Tres razones por las que el Congreso no aprueba el paquete de ayuda económica

Las negociaciones para un nuevo plan de recuperación económica están lejos de terminar

Tres razones por las que el Congreso no aprueba el paquete de ayuda económica
Las negociaciones para el nuevo paquete de ayuda económica han pasado de lo meramente económico a lo político.
Foto: Erin Schaff-Pool / Getty Images

Una semana después desde que los republicanos presentaron el proyecto de Ley HEALS, un paquete de estímulo económico de un billón de dólares para hacer frente a los estragos del coronavirus, no parece cercano el momento en el que los legisladores aprueben este u otro plan de recuperación.

El viernes acabó formalmente la prestación federal por desempleo de $600 dólares semanales y muchas familias se han quedado prácticamente sin ingresos. Pero este hecho tampoco ha hecho que avancen las negociaciones, no solo entre republicanos y demócratas, sino también entre los legisladores conservadores.

The Washington Post sugiere tres razones que pueden ayudar a explicar por qué tardan tanto:

1. El Congreso se demoró mucho en empezar a negociar

Los republicanos esperaban que el virus y sus consecuencias económicas hubieran cedido este verano, por lo que no veían necesario gastar billones de dólares más en mantener la economía a flote. Pero llegó agosto y el brote es ahora peor que en primavera, según expertos como la doctora Deborah Birx, coordinadora del equipo de trabajo de la Casa Blanca.

2. Los republicanos no saben lo que quieren

Los legisladores de este partido quieren aprobar un proyecto que les ayude a mantener su débil mayoría en el Senado tras las elecciones de noviembre, según argumenta la analista política Molly Reynolds. Sin embargo, no están de acuerdo en lo que tienen que hacer: reanudar las prestaciones por desempleo y destinar fondos a pruebas COVID-19 o preocuparse por la deuda nacional.

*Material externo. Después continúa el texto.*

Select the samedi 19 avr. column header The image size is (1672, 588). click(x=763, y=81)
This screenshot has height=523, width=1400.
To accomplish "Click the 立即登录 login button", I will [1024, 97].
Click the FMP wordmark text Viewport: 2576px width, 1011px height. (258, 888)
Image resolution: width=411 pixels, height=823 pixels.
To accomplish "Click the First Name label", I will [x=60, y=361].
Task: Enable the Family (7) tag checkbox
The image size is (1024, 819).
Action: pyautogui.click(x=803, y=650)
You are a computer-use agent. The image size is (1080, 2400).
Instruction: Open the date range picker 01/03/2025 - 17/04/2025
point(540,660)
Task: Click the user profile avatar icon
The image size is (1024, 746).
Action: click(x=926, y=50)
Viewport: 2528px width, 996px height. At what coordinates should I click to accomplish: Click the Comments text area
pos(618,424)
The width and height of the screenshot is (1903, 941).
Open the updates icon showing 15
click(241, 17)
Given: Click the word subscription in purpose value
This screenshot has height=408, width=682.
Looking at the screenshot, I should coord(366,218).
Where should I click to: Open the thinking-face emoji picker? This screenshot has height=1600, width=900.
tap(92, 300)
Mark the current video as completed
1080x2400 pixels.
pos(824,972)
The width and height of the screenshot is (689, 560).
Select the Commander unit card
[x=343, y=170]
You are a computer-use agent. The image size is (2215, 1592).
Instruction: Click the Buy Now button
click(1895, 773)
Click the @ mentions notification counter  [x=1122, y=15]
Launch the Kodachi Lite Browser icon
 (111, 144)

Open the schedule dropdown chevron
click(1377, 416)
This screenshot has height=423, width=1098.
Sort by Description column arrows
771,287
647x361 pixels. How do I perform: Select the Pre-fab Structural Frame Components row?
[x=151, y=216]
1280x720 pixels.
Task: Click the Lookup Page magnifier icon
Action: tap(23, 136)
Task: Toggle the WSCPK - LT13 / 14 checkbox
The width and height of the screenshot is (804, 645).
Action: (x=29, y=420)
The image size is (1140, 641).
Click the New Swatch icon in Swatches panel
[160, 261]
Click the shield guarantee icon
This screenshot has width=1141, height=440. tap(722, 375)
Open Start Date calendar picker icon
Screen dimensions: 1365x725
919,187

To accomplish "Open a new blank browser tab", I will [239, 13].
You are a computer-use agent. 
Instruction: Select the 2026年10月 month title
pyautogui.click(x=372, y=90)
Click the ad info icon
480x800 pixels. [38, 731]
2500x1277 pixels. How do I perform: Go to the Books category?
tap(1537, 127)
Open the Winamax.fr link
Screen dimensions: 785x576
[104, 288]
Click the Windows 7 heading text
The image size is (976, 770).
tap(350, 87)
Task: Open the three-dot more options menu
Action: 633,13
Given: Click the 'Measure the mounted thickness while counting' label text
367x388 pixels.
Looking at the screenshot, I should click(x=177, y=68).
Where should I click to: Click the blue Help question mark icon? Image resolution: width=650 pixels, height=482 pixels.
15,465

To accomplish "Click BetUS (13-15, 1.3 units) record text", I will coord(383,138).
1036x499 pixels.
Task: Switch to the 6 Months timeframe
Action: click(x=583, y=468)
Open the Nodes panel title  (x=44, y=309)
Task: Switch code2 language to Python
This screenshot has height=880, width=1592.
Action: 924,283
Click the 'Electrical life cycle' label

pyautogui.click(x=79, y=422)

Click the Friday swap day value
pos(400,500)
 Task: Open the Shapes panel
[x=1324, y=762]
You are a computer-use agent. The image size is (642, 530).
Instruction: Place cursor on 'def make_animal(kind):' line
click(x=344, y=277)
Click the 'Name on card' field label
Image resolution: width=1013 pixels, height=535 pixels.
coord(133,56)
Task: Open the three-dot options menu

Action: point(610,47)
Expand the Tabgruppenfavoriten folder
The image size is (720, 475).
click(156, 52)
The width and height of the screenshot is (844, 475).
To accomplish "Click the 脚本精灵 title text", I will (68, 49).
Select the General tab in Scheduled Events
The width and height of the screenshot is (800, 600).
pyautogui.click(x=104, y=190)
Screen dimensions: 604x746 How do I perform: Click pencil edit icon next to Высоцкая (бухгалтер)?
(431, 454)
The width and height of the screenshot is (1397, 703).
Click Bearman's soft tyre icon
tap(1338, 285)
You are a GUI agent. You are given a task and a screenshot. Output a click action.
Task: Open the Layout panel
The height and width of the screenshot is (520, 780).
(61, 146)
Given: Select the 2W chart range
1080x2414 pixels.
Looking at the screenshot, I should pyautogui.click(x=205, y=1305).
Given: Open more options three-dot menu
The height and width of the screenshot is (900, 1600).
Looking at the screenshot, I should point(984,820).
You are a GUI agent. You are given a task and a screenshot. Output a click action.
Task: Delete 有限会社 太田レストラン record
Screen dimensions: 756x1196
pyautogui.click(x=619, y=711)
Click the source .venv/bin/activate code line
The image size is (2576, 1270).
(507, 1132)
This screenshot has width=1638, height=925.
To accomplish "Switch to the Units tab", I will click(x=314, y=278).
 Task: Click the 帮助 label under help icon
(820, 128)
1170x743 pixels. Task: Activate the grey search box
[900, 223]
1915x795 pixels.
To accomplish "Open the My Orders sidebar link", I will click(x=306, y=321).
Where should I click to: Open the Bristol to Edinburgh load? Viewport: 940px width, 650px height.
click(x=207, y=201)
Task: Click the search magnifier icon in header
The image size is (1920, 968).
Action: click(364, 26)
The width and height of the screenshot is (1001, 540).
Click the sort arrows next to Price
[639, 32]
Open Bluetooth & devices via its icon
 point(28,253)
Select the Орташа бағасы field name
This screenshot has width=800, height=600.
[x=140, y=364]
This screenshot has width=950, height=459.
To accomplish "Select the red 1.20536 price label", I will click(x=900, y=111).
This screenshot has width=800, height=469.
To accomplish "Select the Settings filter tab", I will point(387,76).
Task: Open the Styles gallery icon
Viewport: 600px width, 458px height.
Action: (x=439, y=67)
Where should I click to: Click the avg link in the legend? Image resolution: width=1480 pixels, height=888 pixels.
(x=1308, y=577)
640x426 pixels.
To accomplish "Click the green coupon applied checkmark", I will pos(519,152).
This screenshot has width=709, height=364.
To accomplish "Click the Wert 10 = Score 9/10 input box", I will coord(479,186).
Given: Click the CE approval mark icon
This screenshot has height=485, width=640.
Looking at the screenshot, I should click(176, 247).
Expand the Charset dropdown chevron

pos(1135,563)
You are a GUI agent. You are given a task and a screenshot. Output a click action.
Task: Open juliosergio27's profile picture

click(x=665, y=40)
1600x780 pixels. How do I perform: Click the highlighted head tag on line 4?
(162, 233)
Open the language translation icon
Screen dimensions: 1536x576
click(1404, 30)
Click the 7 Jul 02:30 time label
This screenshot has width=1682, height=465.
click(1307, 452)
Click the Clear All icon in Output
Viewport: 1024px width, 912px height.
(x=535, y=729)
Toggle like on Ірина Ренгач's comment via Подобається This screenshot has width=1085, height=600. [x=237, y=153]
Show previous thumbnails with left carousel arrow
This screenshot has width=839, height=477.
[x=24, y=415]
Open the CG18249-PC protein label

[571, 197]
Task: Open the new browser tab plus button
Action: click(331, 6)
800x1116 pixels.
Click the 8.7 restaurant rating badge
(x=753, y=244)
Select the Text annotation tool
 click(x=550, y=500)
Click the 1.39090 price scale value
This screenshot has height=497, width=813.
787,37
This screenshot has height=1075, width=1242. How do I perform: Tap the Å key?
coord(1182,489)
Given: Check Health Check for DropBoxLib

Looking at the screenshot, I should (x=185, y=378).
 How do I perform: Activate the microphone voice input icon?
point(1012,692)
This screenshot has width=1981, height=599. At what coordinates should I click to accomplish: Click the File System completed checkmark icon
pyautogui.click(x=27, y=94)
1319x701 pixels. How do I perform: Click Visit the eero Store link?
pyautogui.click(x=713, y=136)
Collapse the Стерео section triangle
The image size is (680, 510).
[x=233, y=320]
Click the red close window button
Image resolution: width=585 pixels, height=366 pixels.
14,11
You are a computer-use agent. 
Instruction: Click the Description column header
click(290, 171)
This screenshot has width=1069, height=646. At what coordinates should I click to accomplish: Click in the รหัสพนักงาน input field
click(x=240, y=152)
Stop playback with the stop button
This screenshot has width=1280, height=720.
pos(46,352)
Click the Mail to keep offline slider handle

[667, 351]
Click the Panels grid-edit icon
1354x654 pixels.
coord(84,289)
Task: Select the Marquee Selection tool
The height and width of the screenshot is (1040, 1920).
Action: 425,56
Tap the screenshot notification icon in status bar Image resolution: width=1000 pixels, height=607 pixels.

3. Ya no hay sentimiento de urgencia

Aunque la situación es igual o peor que la de primavera, mucha gente se ha acostumbrado a la nueva realidad. Es por ello que la urgencia con la que el Congreso aprobó la Ley CARES en primavera parece no perseguirles ahora y se han detenido, en cambio, en una lucha partidista alentada especialmente por la proximidad de las elecciones de noviembre.